А он сказал: «Эля, это я».


Вот как оно было, вот во что вылилось, к чему привело Блинова стремление вмешаться в естественный ход событий, его попытка сыграть роль спасателя. Хорошо еще, что он не вообразил себя им всерьез: телефонный звонок, недолгий разговор, беглец нашелся, извивающиеся драконы, шурша, вернулись, краска на щеках. Инцидент улажен, его пребывание здесь, похоже, становится совсем необъяснимым и уж ненужным во всяком случае — достаточно было посмотреть на Элю. Он встает и раскланивается, хотя ему нравится здесь, нравится сидеть на этом канапе, нравятся высокие книжные шкафы, золотые переплеты. Ему кажется, что он дома, только здесь чище, здесь пахнет жильем, нет того налета заброшенности, возникающего всегда в жилище мужчины. Здесь женщина, и это придает всему смысл. Блинов встает. Он стоит, высокий и поджарый, он похож на цаплю, и Эля, плотнее закутываясь в драконов, так и думает — цапля, но, право же, симпатичная. Хорошо, что этот сумасшедший нашелся — пять минут назад разговор шел уже о том, чтобы обзвонить все больницы. Теперь он доберется домой, этот Зыкин. Кто знает, может быть, она его навестит. Не буду об этом думать сейчас. А цаплю мы напоим чаем, впрочем, это, конечно же, аист, раз он мужского пола, только выглядит очень хмуро.

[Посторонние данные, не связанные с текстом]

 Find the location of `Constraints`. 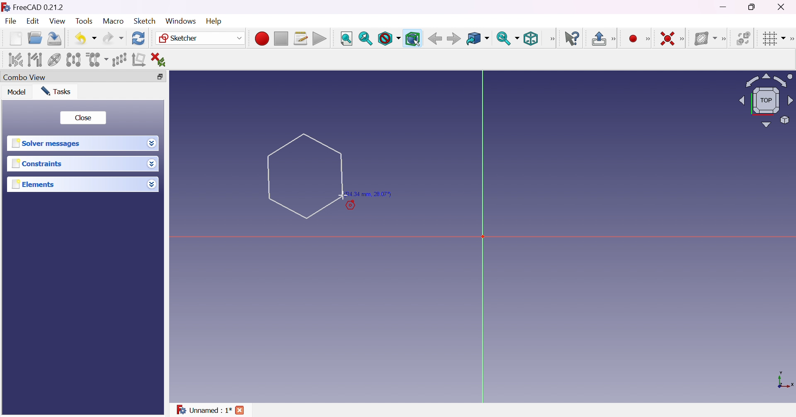

Constraints is located at coordinates (39, 163).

Эле сейчас хорошо, на душе стало легче, тем более что бедные туристы еще долго просидят, надо полагать, в Красноярске, а они будут пить чай.

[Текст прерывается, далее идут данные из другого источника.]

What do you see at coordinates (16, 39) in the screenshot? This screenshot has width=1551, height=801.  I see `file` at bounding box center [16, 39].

— Я, — сказал Блинов, — мне…

Но она улыбается самой очаровательной из улыбок — нет, нет, она сейчас приготовит чай. И вот уже на маленьком чайном столике появляется фарфор — нежный коричневый фон, птицы, поющие на ветках. Чай был густым и душистым, и Блинов великодушно решил, что поделится с Элей своим секретом заварки. Эля слушала, как и подобает хозяйке дома, она смотрела на худое лицо с близко посаженными глазами, но взгляда его уловить не могла, и тут она поняла, что он ее немного боится и что он одинок. И пожалела его. Бедняга, подумала она, но что она вкладывала в это слово? Блинов видел, что она рассматривает его, он и вправду боялся ее. Не ее, конечно, а того, что от нее исходило, жизни, необъяснимого очарования, что всегда исходит от красивой женщины. Этого словами не передать, это подобно пению сирен, подумал он. Только меня не надо привязывать к мачте, я уже давно оглох, ничего не слышу. Если бы я ощущал тоску по женской любви, если бы я мог полюбить еще раз, — но огня уже нет. И не только огня — даже пепел, холодный и серый пепел давно развеян, я не гожусь даже в жертву сиренам, и это жаль — может быть, я спас бы кого-нибудь, хотя бы Зыкина.

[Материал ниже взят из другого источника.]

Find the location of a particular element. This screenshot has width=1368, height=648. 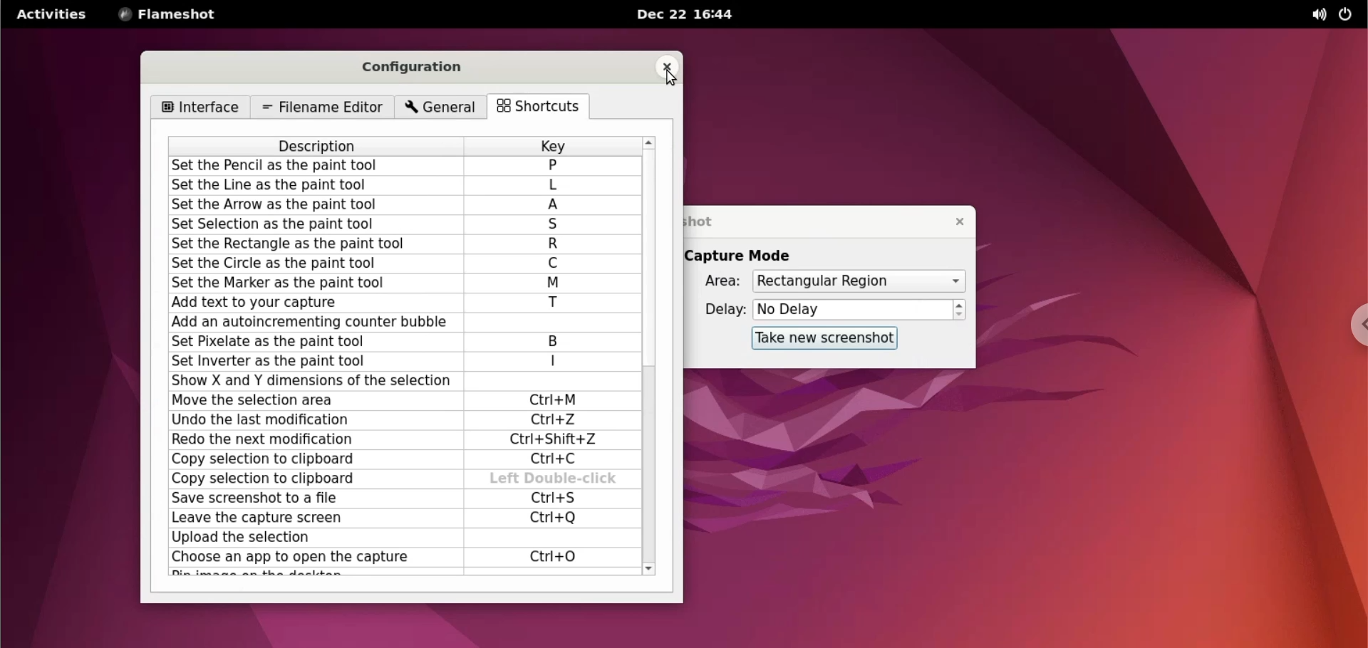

Чай был выпит, разговор угас. Надо было идти, надо было бежать, не так он, оказывается, и оглох, чтобы чувствовать себя в полной безопасности. Мачта, к которой он привязал себя, была очень кстати — заказанные книги ждали его в Публичной библиотеке, одной из пещер, в которой он скрывался время от времени. А книг здесь было более чем достаточно — он заметил это еще тогда, когда шел по коридору. Теперь он подошел поближе и увидел редчайшее собрание книг по истории Востока: Египет и Ассирия, Армения и Парфия, Вавилон и Греция, труды Тураева и Марра, Крачковского и Струве, а также Отто, Дрекслер, Лафайет, Буссе и Зингер, но особенно много здесь было книг знаменитого историка Алачачана. Его-то Блинов и читал, это был выдающийся специалист по истории армяно-парфянских отношений, корифей востоковедения, автор капитального труда «История Парфии», ученый с мировым именем. Книг его было не достать и не купить — как они оказались здесь, в этом доме?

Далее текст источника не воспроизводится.